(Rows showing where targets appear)
>>

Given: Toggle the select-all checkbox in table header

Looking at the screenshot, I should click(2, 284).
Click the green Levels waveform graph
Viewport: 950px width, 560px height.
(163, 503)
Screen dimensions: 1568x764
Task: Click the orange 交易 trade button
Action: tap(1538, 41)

<<

- Problem to work on
Write out all of the records above again, changing "table header" to "grid header" and leaving every other part of the lines unchanged.

- Correct answer
Given: Toggle the select-all checkbox in grid header

Looking at the screenshot, I should click(2, 284).
Click the green Levels waveform graph
Viewport: 950px width, 560px height.
(163, 503)
Screen dimensions: 1568x764
Task: Click the orange 交易 trade button
Action: tap(1538, 41)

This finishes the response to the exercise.